Reading passage:
[Start of Attachment]

Johnson victory increases worries of Labour backbenchers

BRITAIN: BORIS JOHNSON completed Gordon Brown's election nightmare last night by sensationally ousting two-term London mayor…

BRITAIN:BORIS JOHNSON completed Gordon Brown's election nightmare last night by sensationally ousting two-term London mayor Ken Livingstone.

Mr Johnson had refused to take anything for granted as the slow electronic count carried the final City Hall declaration toward the midnight hour. But that did nothing to deter Liberal Democrat challenger Brian Paddick and London's Evening Standard newspaper from declaring Boris "the new Mayor" - or bookmaker Paddy Power, who had reportedly already started paying-out on a Johnson victory hours before the count was anywhere near completed.

In a final campaign shot Mr Livingstone had appealed to Londoners to "Vote for London - not a Joke".

[End of Attachment]

Information supplied:
[Start of Attachment]

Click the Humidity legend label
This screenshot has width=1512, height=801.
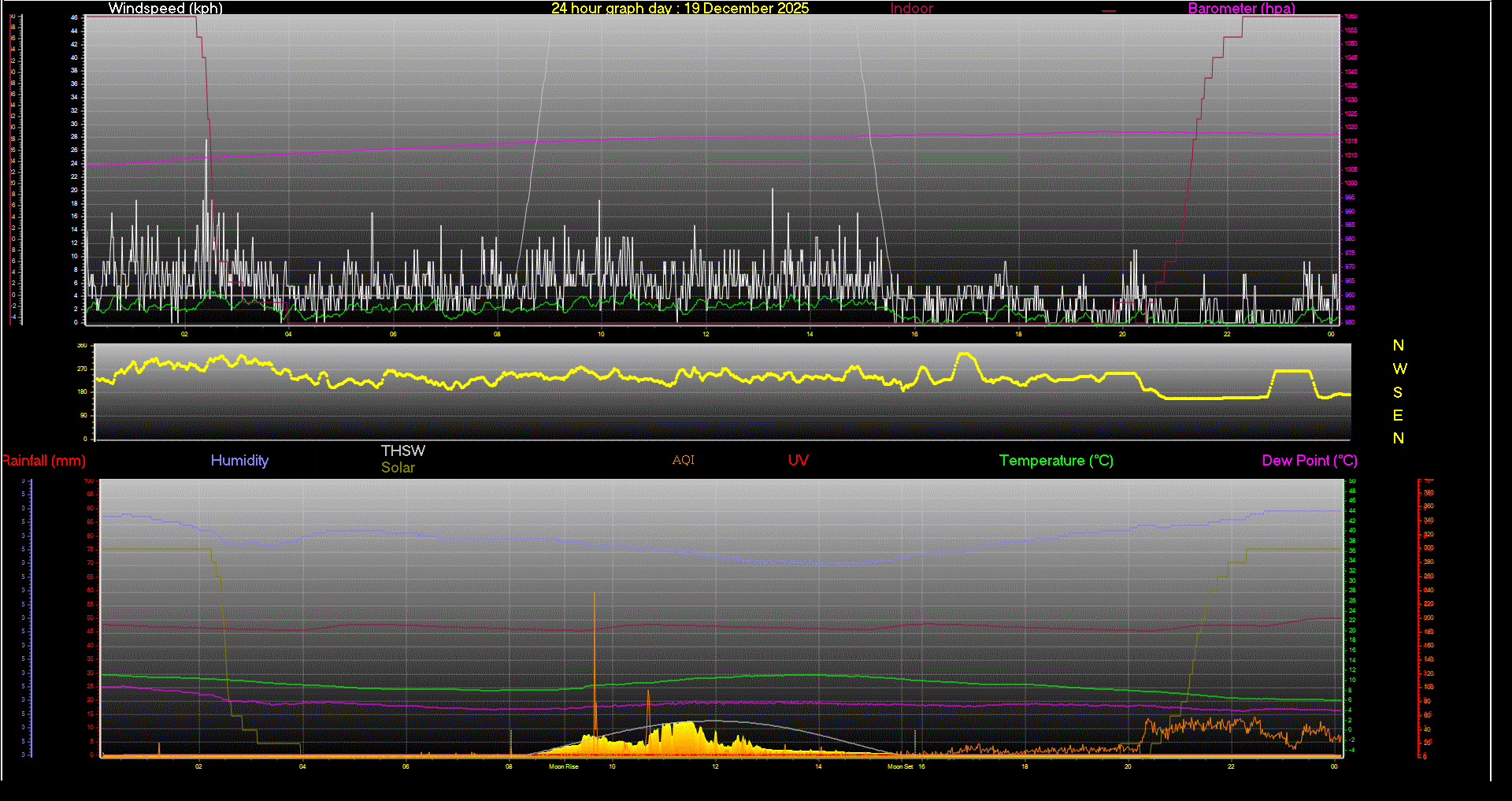[239, 461]
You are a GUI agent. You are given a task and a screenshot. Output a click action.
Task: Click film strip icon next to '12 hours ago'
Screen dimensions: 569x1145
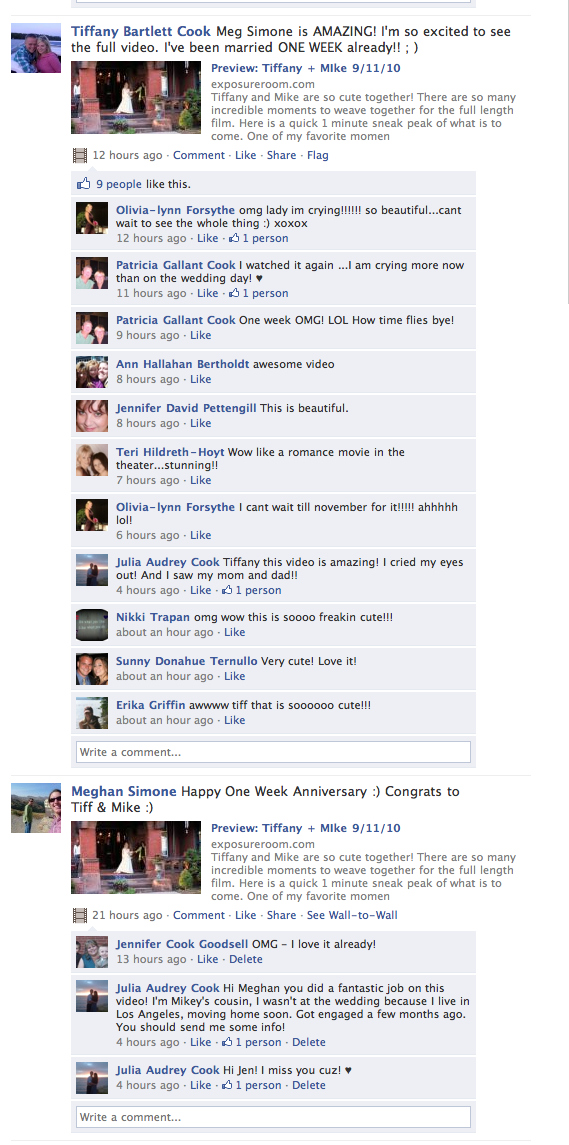pos(80,155)
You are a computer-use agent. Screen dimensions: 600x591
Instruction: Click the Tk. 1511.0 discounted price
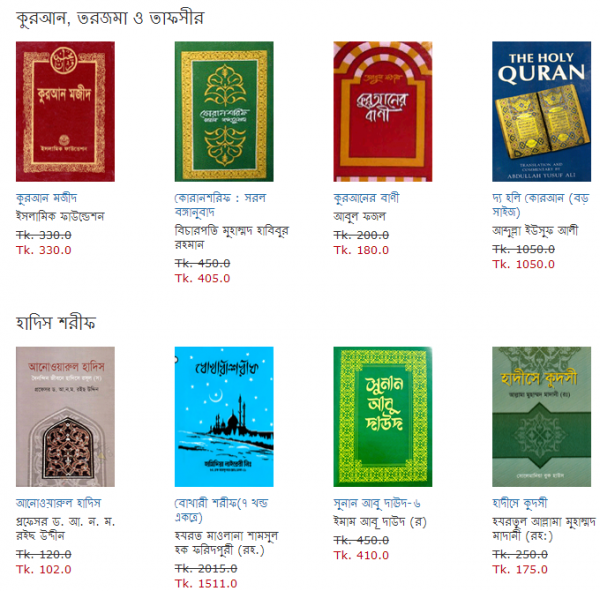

[End of Attachment]

Exercise instructions:
Reproduce, word for word, the passage of the report on Boris Johnson's London mayoral victory that opens with the words containing "Mr Johnson had" and closes with "anywhere near completed.".

Result of this task:
Mr Johnson had refused to take anything for granted as the slow electronic count carried the final City Hall declaration toward the midnight hour. But that did nothing to deter Liberal Democrat challenger Brian Paddick and London's Evening Standard newspaper from declaring Boris "the new Mayor" - or bookmaker Paddy Power, who had reportedly already started paying-out on a Johnson victory hours before the count was anywhere near completed.